C/1987 P1 (Bradfield)

Discovery
- Discovered by: William A. Bradfield
- Discovery site: Dernancourt, Australia
- Discovery date: 11 August 1987

Designations
- Alternative designations: 1987 XXIX, 1987s

Orbital characteristics
- Epoch: 29 November 1989 (JD 2447128.5)
- Observation arc: 245 days
- Number of observations: 611
- Aphelion: ~330 AU
- Perihelion: 0.869 AU
- Semi-major axis: ~165 AU
- Eccentricity: 0.99474
- Orbital period: ~2,120 years
- Inclination: 34.088°
- Longitude of ascending node: 268.09°
- Argument of periapsis: 73.899°
- Mean anomaly: 0.010°
- Last perihelion: 7 November 1987
- T_{Jupiter}: 0.988
- Earth MOID: 0.203 AU
- Jupiter MOID: 1.223 AU

Physical characteristics
- Mean radius: ~1.3 km (0.81 mi)
- Comet total magnitude (M1): 6.0

= C/1987 P1 (Bradfield) =

Non-periodic comet

C/1987 P1 (Bradfield) is a non-periodic comet that became visible to the naked eye in 1987. It is the 13th comet discovered by Australian astronomer, William A. Bradfield.
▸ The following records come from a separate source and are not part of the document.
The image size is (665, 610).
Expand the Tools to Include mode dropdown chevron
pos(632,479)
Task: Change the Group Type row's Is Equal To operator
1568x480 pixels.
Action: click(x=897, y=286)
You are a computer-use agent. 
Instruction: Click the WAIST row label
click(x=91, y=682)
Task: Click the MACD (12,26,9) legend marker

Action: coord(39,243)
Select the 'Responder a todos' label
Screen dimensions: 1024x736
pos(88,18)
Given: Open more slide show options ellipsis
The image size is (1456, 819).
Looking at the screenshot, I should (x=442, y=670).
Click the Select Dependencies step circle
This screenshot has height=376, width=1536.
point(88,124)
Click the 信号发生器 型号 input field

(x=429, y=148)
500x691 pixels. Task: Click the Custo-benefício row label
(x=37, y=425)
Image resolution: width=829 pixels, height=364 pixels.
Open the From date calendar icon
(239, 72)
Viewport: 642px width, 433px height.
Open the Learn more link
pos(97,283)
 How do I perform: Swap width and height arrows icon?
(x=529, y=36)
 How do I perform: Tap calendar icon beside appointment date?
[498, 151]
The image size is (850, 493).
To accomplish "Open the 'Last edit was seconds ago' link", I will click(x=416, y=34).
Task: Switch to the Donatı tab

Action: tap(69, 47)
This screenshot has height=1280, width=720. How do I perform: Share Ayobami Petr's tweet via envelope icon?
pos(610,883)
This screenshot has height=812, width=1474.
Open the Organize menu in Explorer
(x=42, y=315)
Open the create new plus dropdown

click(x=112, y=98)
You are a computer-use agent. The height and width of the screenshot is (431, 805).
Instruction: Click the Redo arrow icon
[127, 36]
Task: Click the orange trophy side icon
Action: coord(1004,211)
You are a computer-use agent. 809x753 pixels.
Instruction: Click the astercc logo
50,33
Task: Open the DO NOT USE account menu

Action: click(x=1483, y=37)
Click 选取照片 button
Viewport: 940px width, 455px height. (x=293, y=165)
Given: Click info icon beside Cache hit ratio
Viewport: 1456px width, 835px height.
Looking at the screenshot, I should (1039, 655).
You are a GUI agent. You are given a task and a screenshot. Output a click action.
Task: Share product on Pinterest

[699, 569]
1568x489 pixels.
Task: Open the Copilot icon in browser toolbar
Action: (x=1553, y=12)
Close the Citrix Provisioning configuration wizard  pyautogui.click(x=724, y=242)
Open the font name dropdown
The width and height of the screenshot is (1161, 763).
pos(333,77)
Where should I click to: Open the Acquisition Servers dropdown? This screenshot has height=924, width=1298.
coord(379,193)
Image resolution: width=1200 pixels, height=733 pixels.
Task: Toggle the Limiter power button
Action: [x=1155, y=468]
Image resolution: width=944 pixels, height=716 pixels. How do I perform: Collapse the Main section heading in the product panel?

== Physical characteristics ==
Spectrophotometric observations of the comet revealed high concentrations of (Mg,Fe)_{2}SiO_{4} (olivine) in its coma, in addition to typical emissions of cyanogen (CN) and atomic carbon (C_{2} and C_{3}) that is typically found in other comets. Estimates of its mass loss rate is measured to be at approximately 1,000 kg/sec while it was 1.45 AU from the Sun. Assuming that the entire sun-illuminated hemisphere of the comet's nucleus sheds material, this results in a lower limit for the nucleus radius of about 1.3 km.